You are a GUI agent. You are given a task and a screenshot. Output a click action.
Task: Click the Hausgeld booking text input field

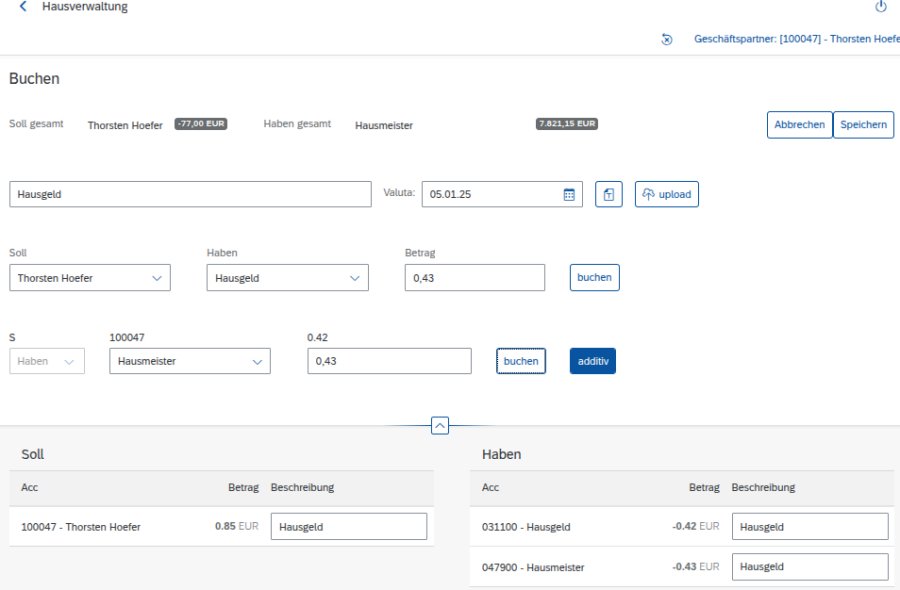[190, 194]
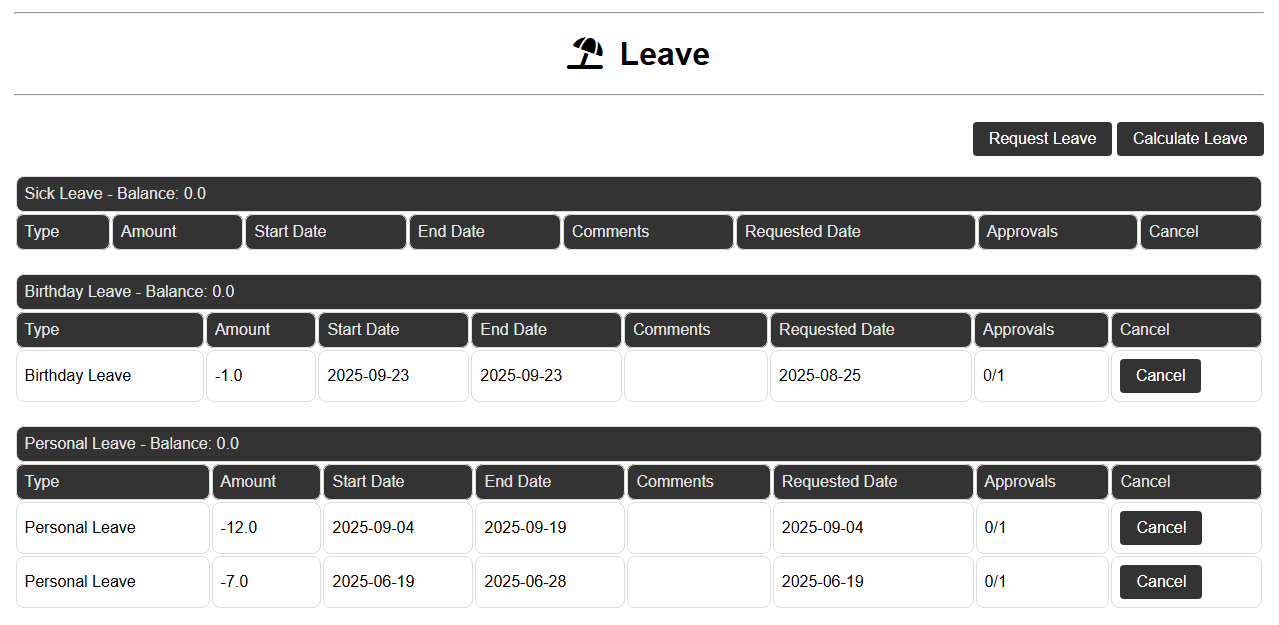This screenshot has width=1279, height=625.
Task: Click the Approvals header in Sick Leave table
Action: point(1056,231)
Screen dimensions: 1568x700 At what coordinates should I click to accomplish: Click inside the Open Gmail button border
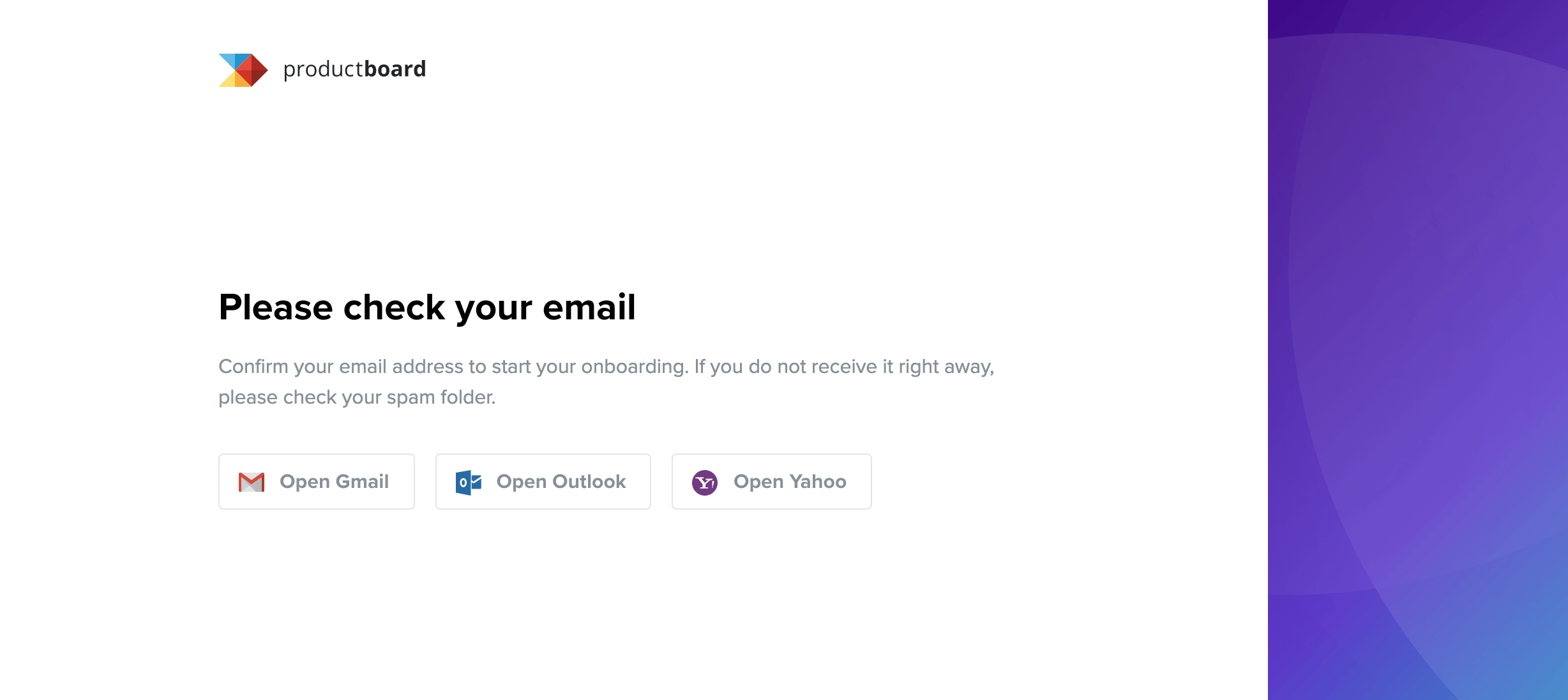point(316,482)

- - - -

◆ About this task
Pictures are not part of the copy. Restate everything else in the listing word for word.

◆ Answer box
You are a GUI agent. You are given a task and a screenshot. Output a click action.
Task: Click the Hausgeld booking text input field

[190, 194]
This screenshot has width=1279, height=625.
Task: Click the Approvals header in Sick Leave table
Action: point(1056,231)
Screen dimensions: 1568x700 At what coordinates should I click to accomplish: Click inside the Open Gmail button border
point(316,482)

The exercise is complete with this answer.